## Text to read
++++++

THE UNITED STATES OF AMERICA
v.
CHIRAN J. KANTIPULY, DEFENDANT.



The opinion of the court was delivered by: John T. Elfvin S.U.S.D.J.

MEMORANDUM and ORDER*fn1

INTRODUCTION AND BACKGROUND

Chiran J. Kantipuly ("defendant"), is charged in a 128-Count Indictment with conspiracy to defraud the United States, mail fraud and wire fraud based on acts allegedly occurring between January 1999 and August 2003 in a purported scheme to obtain money from Niagara Mohawk Power Company ("Niagara Mohawk").*fn2 The indictment alleged that defendant and co-conspirator, Frank J. Grabowski ("Grabowski"), then an employee of Niagara Mohawk, conspired to submit and did submit, via telephone and mail, false invoices to Niagara Mohawk for services performed or products provided which were not, in fact, ever performed or provided. Grabowski allegedly would advise defendant with respect to where, when and how to submit the false invoices and, after submission of such, would authorize payment to defendant on Niagara Mohawk's behalf and defendant would, in turn, pay Grabowski what is commonly known as a kickback. On September 2, 2005, Grabowski pled guilty to one count of conspiracy to commit wire fraud and agreed to cooperate with the Government, which cooperation would necessarily include testifying against defendant at any trial in this case.

On May 26, 2006, defendant made what is commonly called Omnibus Motions, seeking various items and categories of discovery, both dispositive and nondispositive in nature. (Dkt. #31).*fn3 This included a motion to suppress (1) Grabowski's testimony against defendant at trial, (2) evidence seized from defendant and (3) statements made by defendant at the time of his arrest. On October 16, 2006, the Magistrate Judge entered a Decision and Order (Dkt. #50) resolving the nondispositive discovery motions and also filed a Report and Recommendation (Dkt. #51) recommending denial of the suppression motion relating to all three categories of evidence sought to be suppressed.

++++++

## Given information

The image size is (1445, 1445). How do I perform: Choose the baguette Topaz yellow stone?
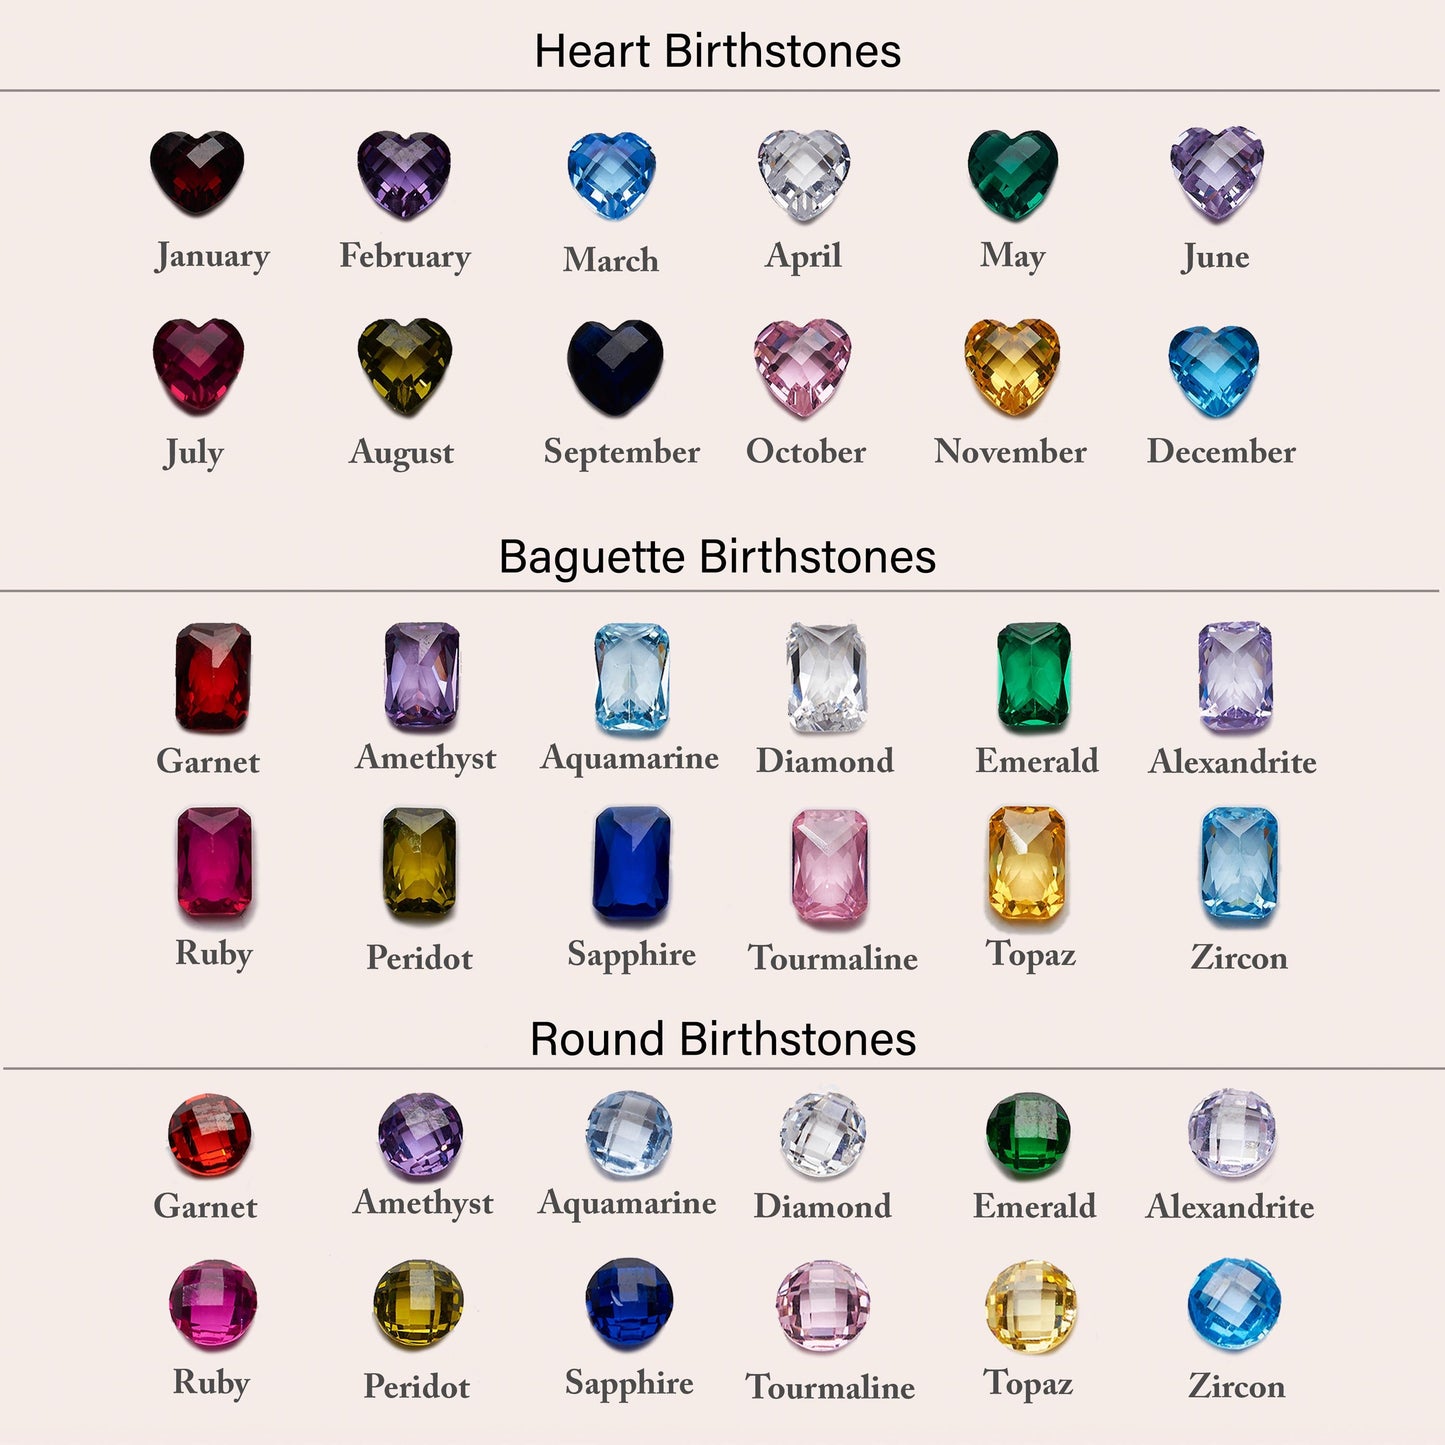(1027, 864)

++++++

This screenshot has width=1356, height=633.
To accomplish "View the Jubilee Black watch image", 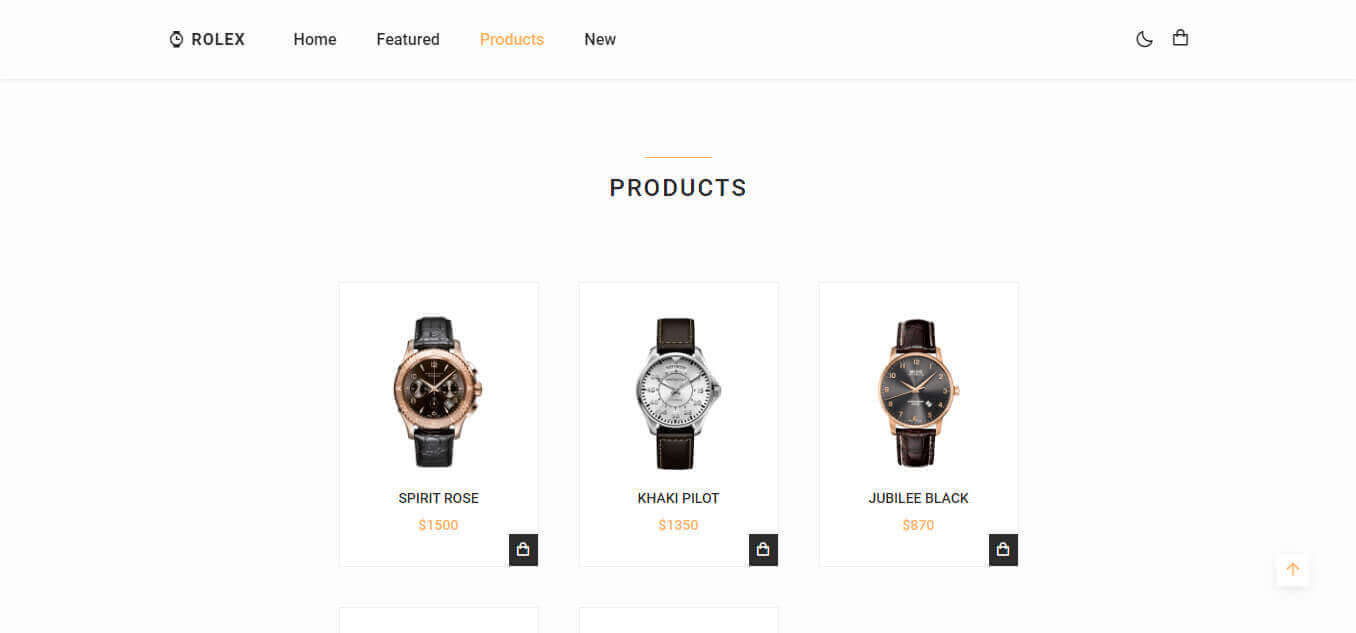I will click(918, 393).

++++++

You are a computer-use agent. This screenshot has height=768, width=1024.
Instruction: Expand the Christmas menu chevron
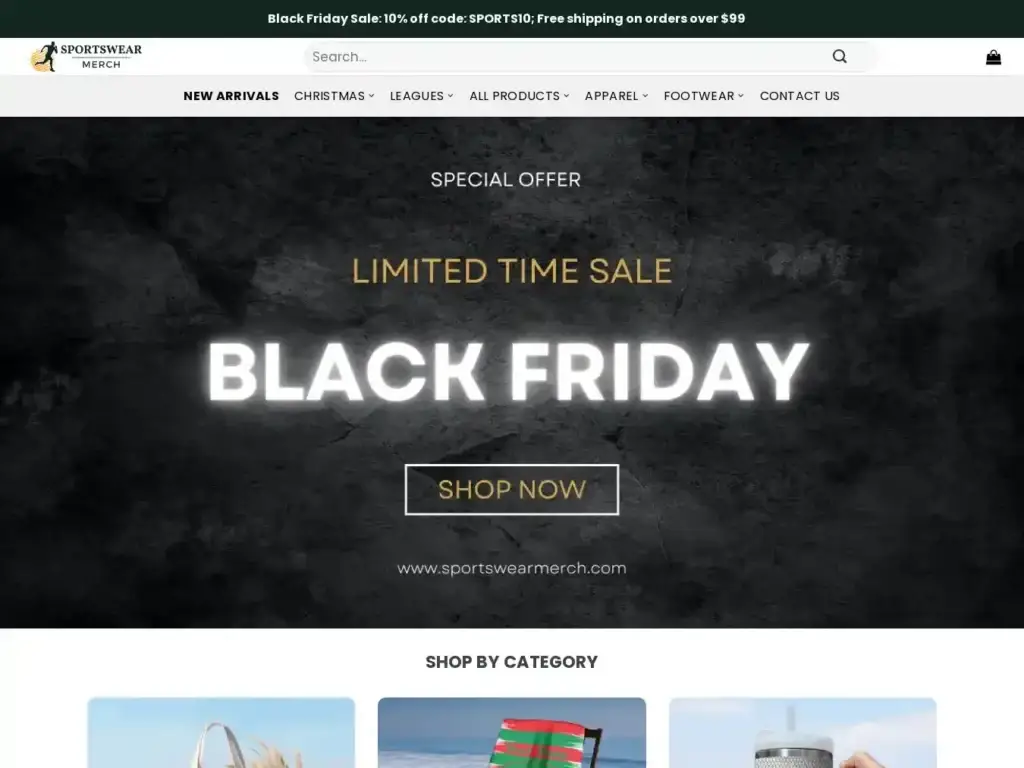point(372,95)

++++++

## Things to do
- a) Copy the Kantipuly court opinion starting with "On May 26, 2006, defendant" and going on through "to be suppressed.", swapping "Magistrate Judge" for "District Judge".
- b) Pick up the Kantipuly court opinion after its last sentence and keep writing it.

## Responses to the exercise
- a)
On May 26, 2006, defendant made what is commonly called Omnibus Motions, seeking various items and categories of discovery, both dispositive and nondispositive in nature. (Dkt. #31).*fn3 This included a motion to suppress (1) Grabowski's testimony against defendant at trial, (2) evidence seized from defendant and (3) statements made by defendant at the time of his arrest. On October 16, 2006, the District Judge entered a Decision and Order (Dkt. #50) resolving the nondispositive discovery motions and also filed a Report and Recommendation (Dkt. #51) recommending denial of the suppression motion relating to all three categories of evidence sought to be suppressed.

- b)
On June 30, 2006, the defendant filed a motion for Reconsideration and Reduction of Bail previously set by the Magistrate Judge (Dkt. #27).*fn4 On October 5, 2006, the Magistrate Judge issued a Decision and Order denying the motion (Dkt. #43).

Pending before the Court are defendant's objections to the Magistrate Judge's Report and Recommendation ("R&R") recommending denial of the suppression motion, appeal of the Decision and Order of the non-dispositive discovery motions (Dkt. #57) and appeal of the Magistrate Judge's Decision and Order denying the motion for reconsideration and reduction of bail (Dkt. #54) and also a motion for release from custody and review of the Magistrate Judge's aforementioned Decision and Order regarding bail (Dkt. #53).*fn5

Familiarity with the facts is presumed, as they have been detailed in the previous Decision and Orders and R&R of the Magistrate Judge. The Court will first address a minor housekeeping detail. The defendant in this case is pro se and the objections and appeal of the Magistrate Judge's decisions and recommendations resolving the motions herein were made by defendant pro se. However, the underlying motions were made, briefed and argued before the Magistrate Judge by counsel representing the defendant at the time.*fn6 Because defendant was represented by counsel with respect to these motions, any additional leniency or consideration that may be appropriate in pro se situations is not applicable when considering these motions and the Magistrate Judge's decisions and recommendations thereon. The Court will, however, construe defendant's objections and arguments on appeal as raising the strongest possible points, as they were filed pro se.

DISCUSSION

The Report and Recommendation Objections

As previously mentioned, defendant's "objection" to the R&R was filed in conjunction with his "appeal" of the Decision and Order regarding discovery.*fn7 Even when construed liberally, the defendant provides no facts, information or argument regarding the suppression motion which the Court can construe as objections or individual bases for objections to the R&R. Rather, the gravamen of this document relates only to the discovery issues. The Court will, however, construe defendant's papers liberally and acknowledge that a general objection to the R&R has been properly filed.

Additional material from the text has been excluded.